BACKGROUND: Baseball pitchers have been reported to have an increased prevalence of shoulder injury compared with position players such as infielders and outfielders. Furthermore, insufficient scapular upward rotation has been empirically linked with several of these shoulder disorders. However, the difference in scapular upward rotation between pitchers and position players is not known. HYPOTHESIS: Pitchers will have decreased scapular upward rotation of their dominant shoulders compared with position players. STUDY DESIGN: Descriptive laboratory study. METHODS: Dominant shoulder scapular upward rotation was measured with the arm at rest and at 60 degrees , 90 degrees , and 120 degrees of humeral elevation among 15 professional baseball pitchers and 15 position players with no recent history of upper extremity injury. RESULTS: Independent t tests showed pitchers have significantly less scapular upward rotation at 60 degrees (3.9 degrees , P = .011) and 90 degrees (4.4 degrees , P = .009) of humeral elevation compared with position players. CONCLUSION: Baseball pitchers have less scapular upward rotation than do position players, specifically at humeral elevation angles of 60 degrees and 90 degrees . CLINICAL RELEVANCE: This decrease in scapular upward rotation may compromise the integrity of the glenohumeral joint and place pitchers at an increased risk of developing shoulder injuries compared with position players. As such, pitchers may benefit from periscapular stretching and strengthening exercises to assist with increasing scapular upward rotation.

[check the date: cutting-edge stuff…Cosgrove would be so proud]

You know what’s pretty interesting? Resistance training is the basis for modern physical therapy – which I’m pretty sure is aimed at restoring inappropriate movement patterns like this.

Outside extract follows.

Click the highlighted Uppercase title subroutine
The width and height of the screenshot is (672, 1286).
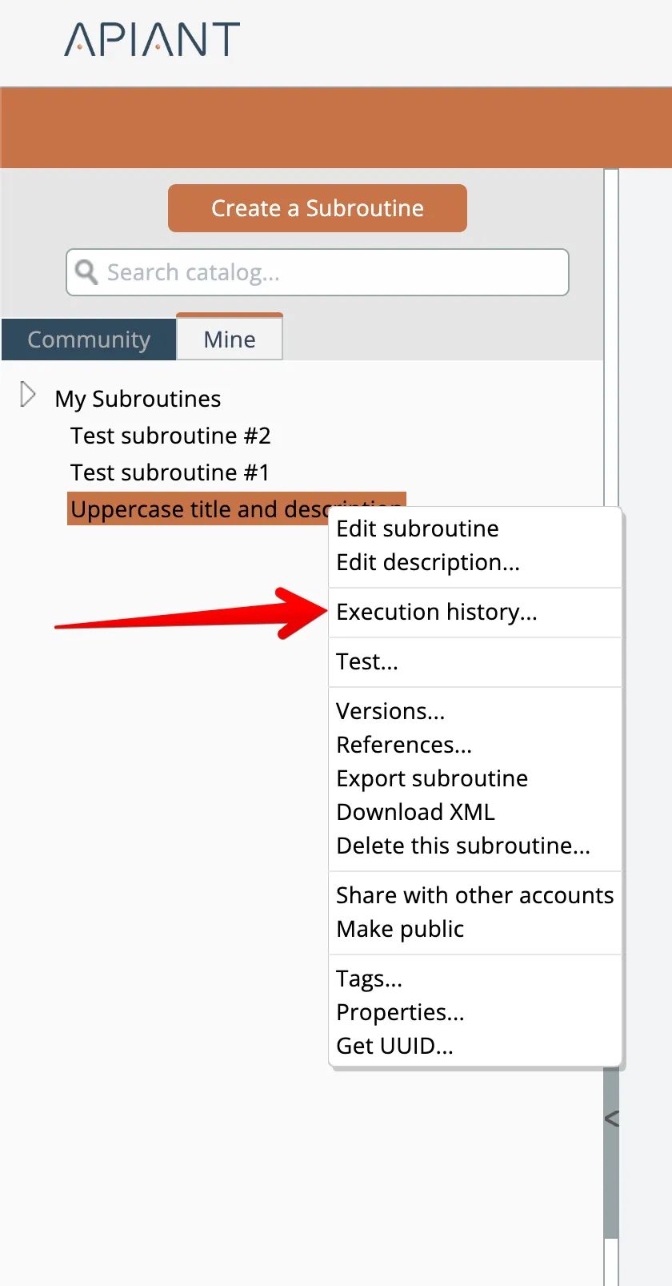[x=198, y=509]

Do you think that a good resistance training program could strengthen lower traps and serratus anterior to help alleviate this upward rotation problem?

And, last time I checked, strength and conditioning was about more than just being the “weights coach.” We do a lot of flexibility/mobility and soft tissue work – and it just so happens that such work does wonders on pec minor, levator scapulae, rhomboids, infraspinatus/teres minor, and a host of other muscles in pitchers.

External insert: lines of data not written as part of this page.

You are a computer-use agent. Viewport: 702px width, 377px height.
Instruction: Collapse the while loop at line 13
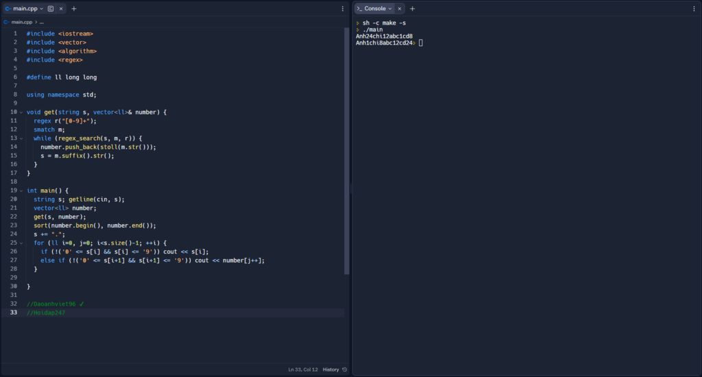(x=21, y=138)
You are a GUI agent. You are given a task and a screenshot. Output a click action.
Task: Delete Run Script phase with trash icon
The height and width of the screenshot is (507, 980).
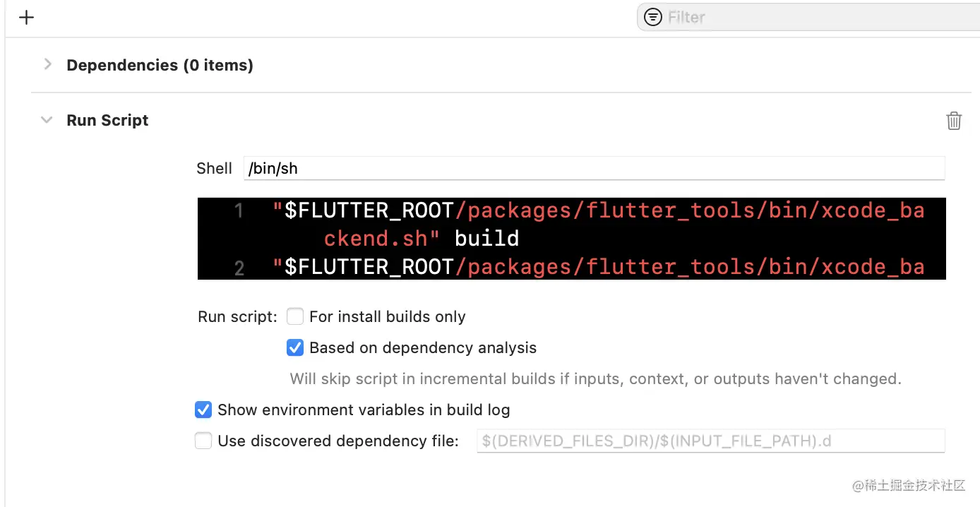tap(953, 121)
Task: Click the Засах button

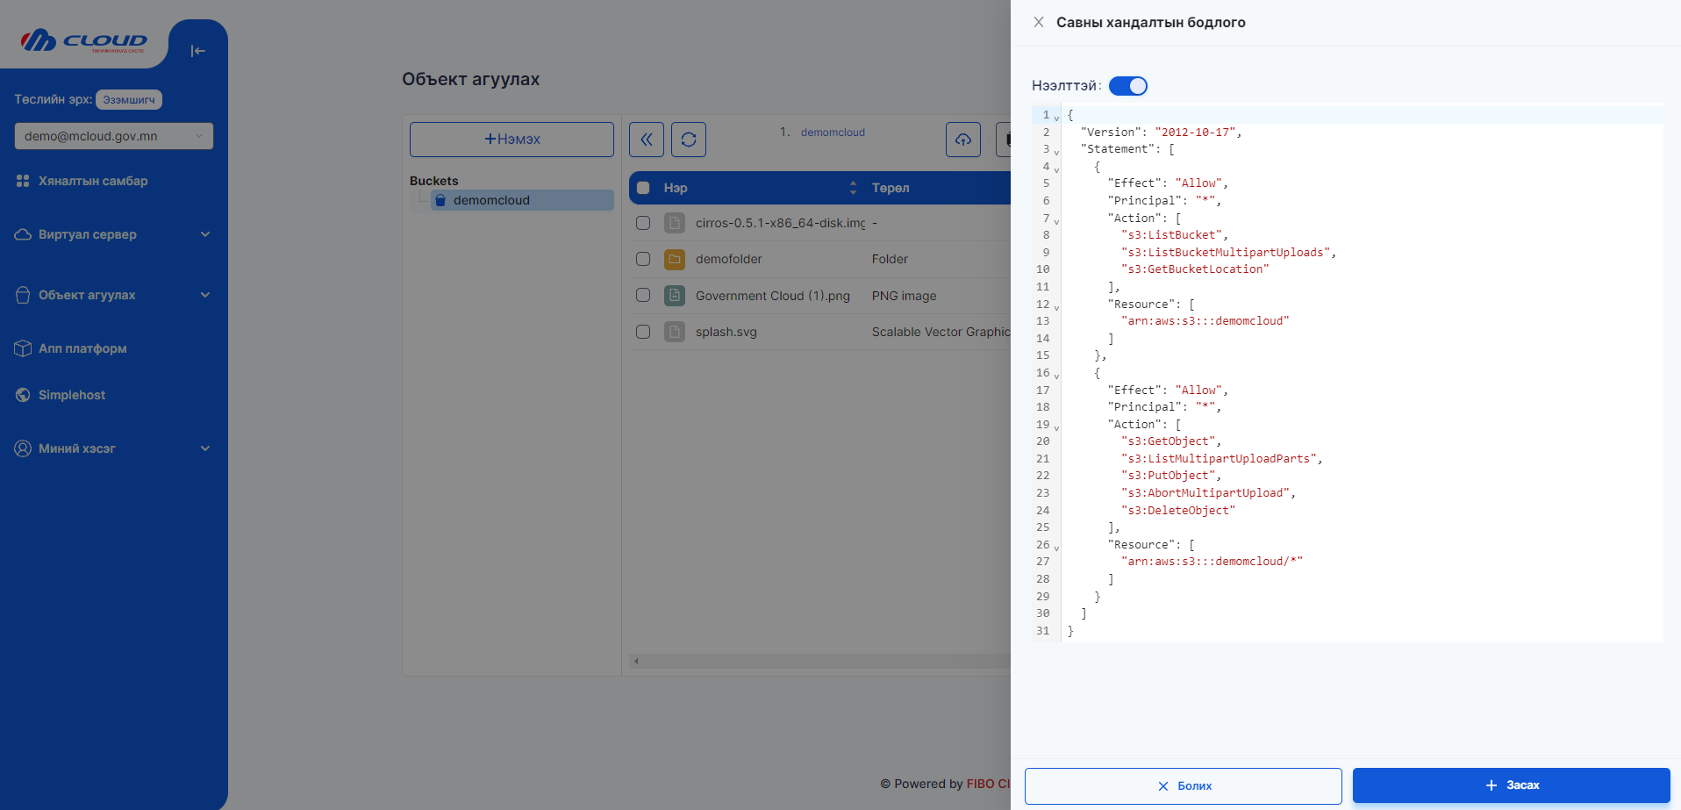Action: point(1511,785)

I also like to tell jokes, do magic tricks, and make shadow puppets on the wall. Am I to assume that these don’t play a remarkable role in my athletes’ success? I beg to differ. Sure, banging out a set of 20 chin-ups because one of my athletes called me out might make me look like a stupid monkey when my elbows refuse to extend for the subsequent ten minutes, but I still think what we do plays a very important role in our athletes success; otherwise, they wouldn’t keep coming back. And, for the record, my shadow puppets are damn good for building camaraderie and bolstering spirits among the Cressey Performance troops – even if I’m just a “weights coach” or whatever.

This only encompasses a few of the seemingly countless examples I can come up with at a moment’s notice. Pitchers are an at-risk population; your number one job in working with a pitcher is to keep him healthy. And, I’m going to go out on a limb and say that a guy who is healthy and super-confident over his monster legs and butt is going to throw a lot harder than a guy who is in pain and as skinny as an Olsen twin because his stubborn pitching coach said strength training doesn’t work. You’ve got to train ass to throw gas!

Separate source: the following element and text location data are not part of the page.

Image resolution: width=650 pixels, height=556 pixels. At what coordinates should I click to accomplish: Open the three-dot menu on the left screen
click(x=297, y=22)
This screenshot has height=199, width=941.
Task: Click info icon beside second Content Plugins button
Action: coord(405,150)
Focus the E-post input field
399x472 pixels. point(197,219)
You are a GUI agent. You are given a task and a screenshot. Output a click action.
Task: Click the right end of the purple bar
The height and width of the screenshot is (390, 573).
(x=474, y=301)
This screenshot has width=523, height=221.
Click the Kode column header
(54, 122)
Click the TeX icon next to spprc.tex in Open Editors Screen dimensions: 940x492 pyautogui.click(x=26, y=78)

Just two weeks ago, I began working with a pro ball player whose velocity is down from 94 to 88 – not just because he recently wrapped up a long season (and Arizona Fall League), but also because he’s had lower back issues that have prevented him from training. In other words, he counts on strength training to keep his velocity up – and he’s going to use it to get healthy, too.

So, to answer your original question, I guess this an exception to the rule that most coaches agree on the 90% and disagree on the 10%. In this case, it’s the other way around.